(Saved data entries)
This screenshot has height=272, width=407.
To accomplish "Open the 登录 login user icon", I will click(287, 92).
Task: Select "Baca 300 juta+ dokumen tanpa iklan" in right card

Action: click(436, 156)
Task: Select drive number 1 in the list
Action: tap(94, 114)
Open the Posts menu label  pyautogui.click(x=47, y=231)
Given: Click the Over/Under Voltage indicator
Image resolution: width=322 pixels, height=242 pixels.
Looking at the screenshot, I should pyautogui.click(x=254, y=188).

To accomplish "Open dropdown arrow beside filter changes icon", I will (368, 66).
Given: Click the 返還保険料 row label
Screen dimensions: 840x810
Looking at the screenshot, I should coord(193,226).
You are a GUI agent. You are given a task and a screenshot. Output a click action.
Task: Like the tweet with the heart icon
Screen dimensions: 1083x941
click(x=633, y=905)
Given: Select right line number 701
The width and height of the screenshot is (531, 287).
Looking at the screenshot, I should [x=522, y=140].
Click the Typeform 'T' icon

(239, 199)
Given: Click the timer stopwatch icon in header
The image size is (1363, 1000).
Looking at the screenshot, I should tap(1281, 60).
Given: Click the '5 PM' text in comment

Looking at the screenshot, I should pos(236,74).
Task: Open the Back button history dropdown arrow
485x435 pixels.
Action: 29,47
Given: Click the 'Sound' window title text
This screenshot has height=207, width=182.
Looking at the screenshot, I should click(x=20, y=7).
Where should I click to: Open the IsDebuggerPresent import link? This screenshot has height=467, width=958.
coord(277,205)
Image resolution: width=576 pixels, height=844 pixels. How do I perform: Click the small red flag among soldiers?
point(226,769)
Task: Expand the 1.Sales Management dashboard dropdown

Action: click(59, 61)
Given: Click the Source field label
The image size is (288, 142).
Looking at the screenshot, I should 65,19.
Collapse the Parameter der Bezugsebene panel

**Assignment**:
Would you set down all the lines above, exactly and in full?

**Written response**:
This screenshot has height=272, width=407.
To accomplish "Open the 登录 login user icon", I will click(287, 92).
Task: Select "Baca 300 juta+ dokumen tanpa iklan" in right card

Action: click(436, 156)
Task: Select drive number 1 in the list
Action: tap(94, 114)
Open the Posts menu label  pyautogui.click(x=47, y=231)
Given: Click the Over/Under Voltage indicator
Image resolution: width=322 pixels, height=242 pixels.
Looking at the screenshot, I should pyautogui.click(x=254, y=188).

To accomplish "Open dropdown arrow beside filter changes icon", I will (368, 66).
Given: Click the 返還保険料 row label
Screen dimensions: 840x810
Looking at the screenshot, I should coord(193,226).
You are a GUI agent. You are given a task and a screenshot. Output a click action.
Task: Like the tweet with the heart icon
Screen dimensions: 1083x941
click(x=633, y=905)
Given: Select right line number 701
The width and height of the screenshot is (531, 287).
Looking at the screenshot, I should [x=522, y=140].
Click the Typeform 'T' icon

(239, 199)
Given: Click the timer stopwatch icon in header
The image size is (1363, 1000).
Looking at the screenshot, I should tap(1281, 60).
Given: Click the '5 PM' text in comment

Looking at the screenshot, I should pos(236,74).
Task: Open the Back button history dropdown arrow
485x435 pixels.
Action: 29,47
Given: Click the 'Sound' window title text
This screenshot has height=207, width=182.
Looking at the screenshot, I should click(x=20, y=7).
Where should I click to: Open the IsDebuggerPresent import link? This screenshot has height=467, width=958.
coord(277,205)
Image resolution: width=576 pixels, height=844 pixels. How do I perform: Click the small red flag among soldiers?
point(226,769)
Task: Expand the 1.Sales Management dashboard dropdown

Action: click(59, 61)
Given: Click the Source field label
The image size is (288, 142).
Looking at the screenshot, I should 65,19.
Collapse the Parameter der Bezugsebene panel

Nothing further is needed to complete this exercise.